Wir empfehlen folgende Webseiten bzw. Apps oder Kinderlexika:

  • Emil und Pauline in der Stadt (https://www.emil-und-pauline.de)
    Mit Suchspielen, Rätseln und Wimmelbildern gehen die Kinder ab vier Jahren auf eine spannende Entdeckungstour durch die Stadt (kostenpflichtig).
  • Logik Spielplatz. Mit Spielen rund ums Zuordnen, Zählen und Sortieren (kostenpflichtig)
  • Spielplatz 1 – Best of Edition. Zum Malen und kreativen Gestalten, mit Wimmelbildern, Puzzles, Suchbildern, Malbuch, Tierklavier etc. (kostenpflichtig)
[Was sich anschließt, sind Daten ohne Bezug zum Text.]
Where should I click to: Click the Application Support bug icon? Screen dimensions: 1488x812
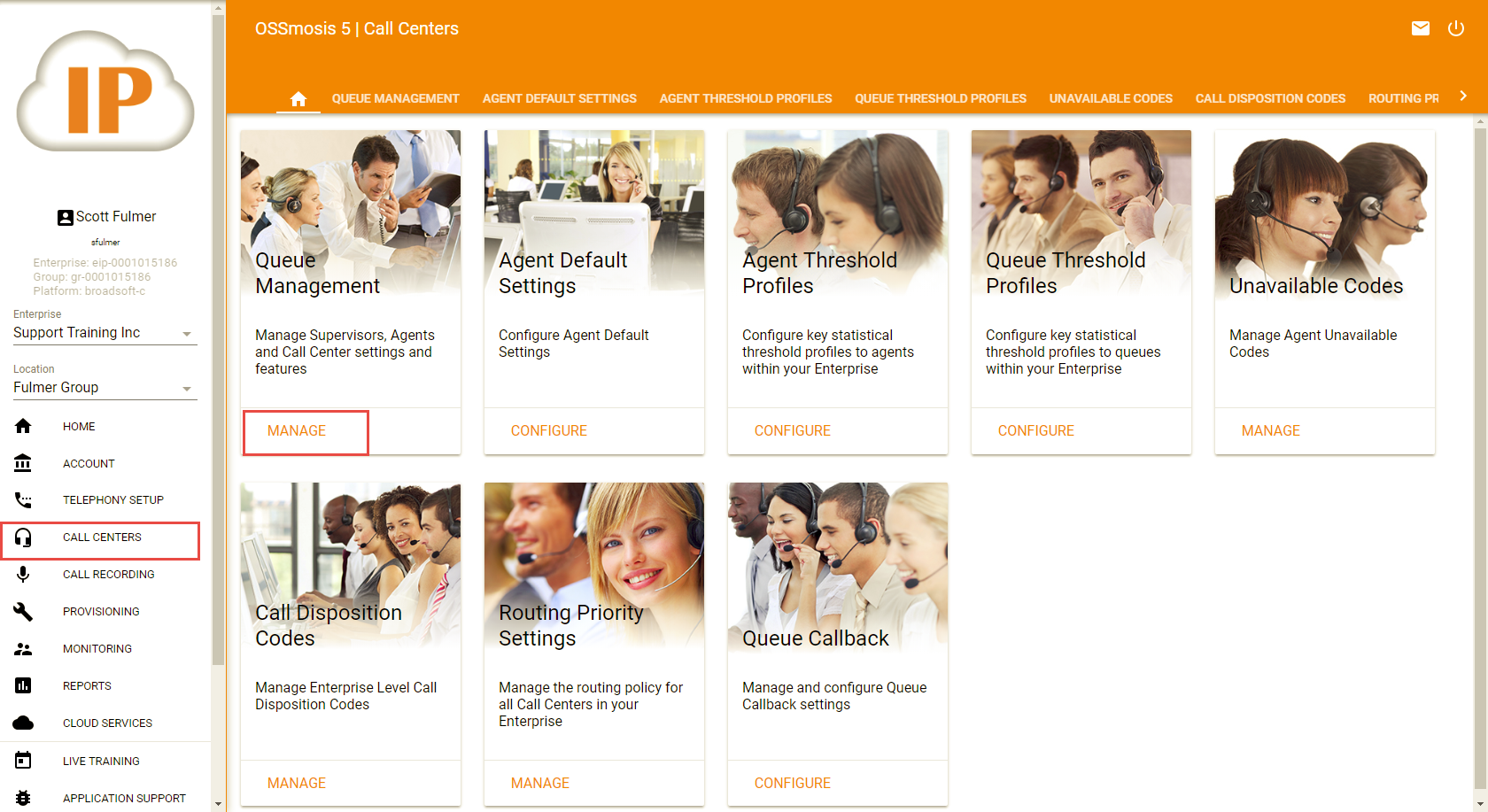[x=23, y=798]
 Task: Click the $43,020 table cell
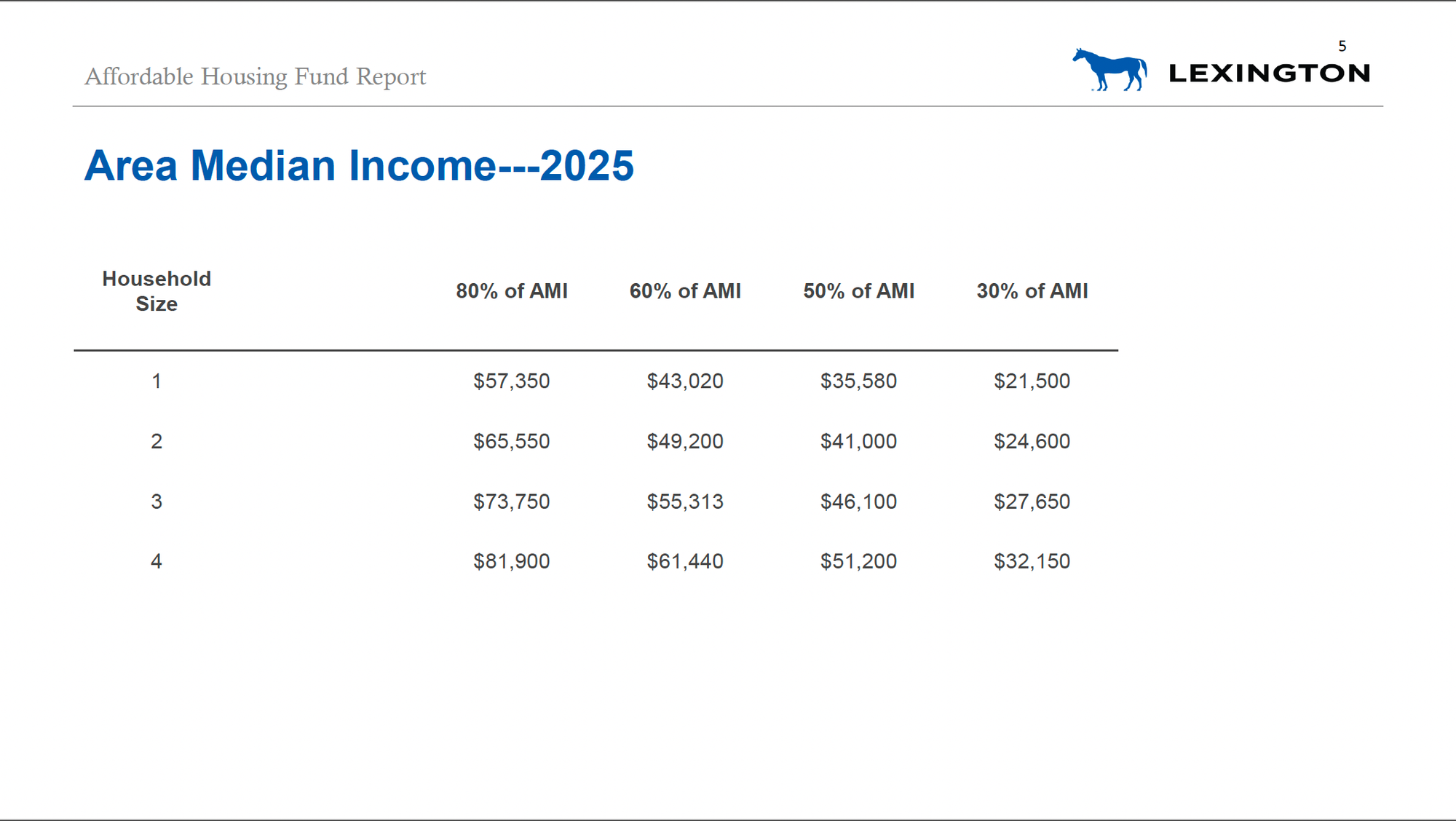pos(685,381)
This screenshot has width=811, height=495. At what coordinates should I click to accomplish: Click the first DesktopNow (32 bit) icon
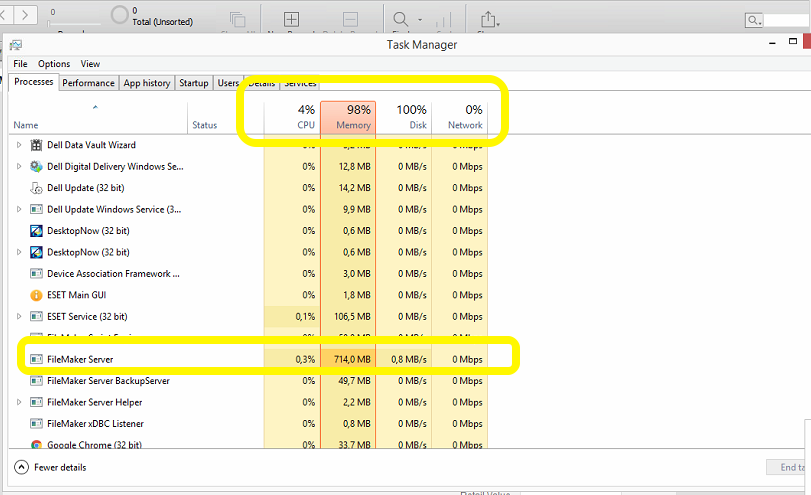click(x=37, y=231)
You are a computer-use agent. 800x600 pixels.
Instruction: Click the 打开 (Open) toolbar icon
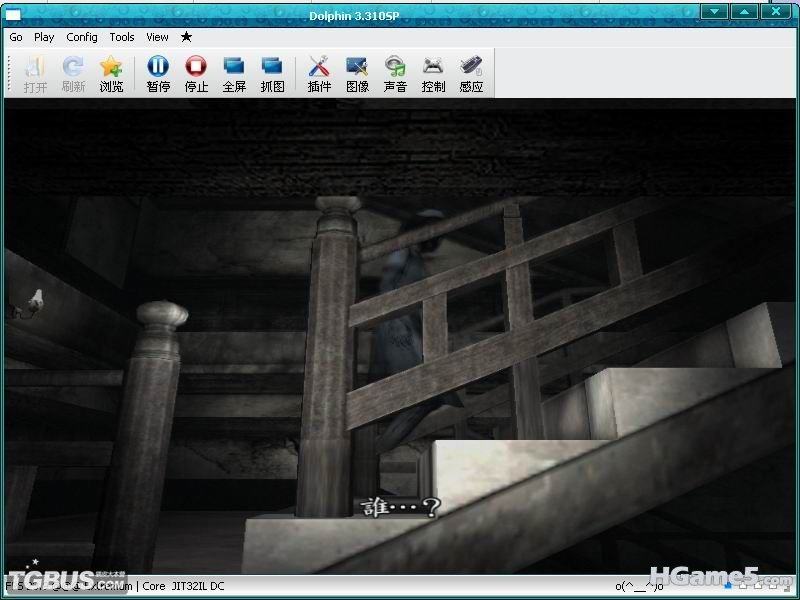[x=35, y=73]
  • https://www.dji.de/ueber-uns/projekte/projekte/apps-fuer-kinder-angebote-und-trendanalysen/datenbank-apps-fuer-kinder.html
    Auf den Seiten des Deutschen Jugendinstituts gibt es viele weitere geprüfte Apps. Dort wird auch noch einmal darauf verwiesen, dass man sich nicht auf die Vorgaben der App-Entwickler und Verkäufer verlassen soll. Besonders die Altersangaben nämlich sind häufig nicht passend.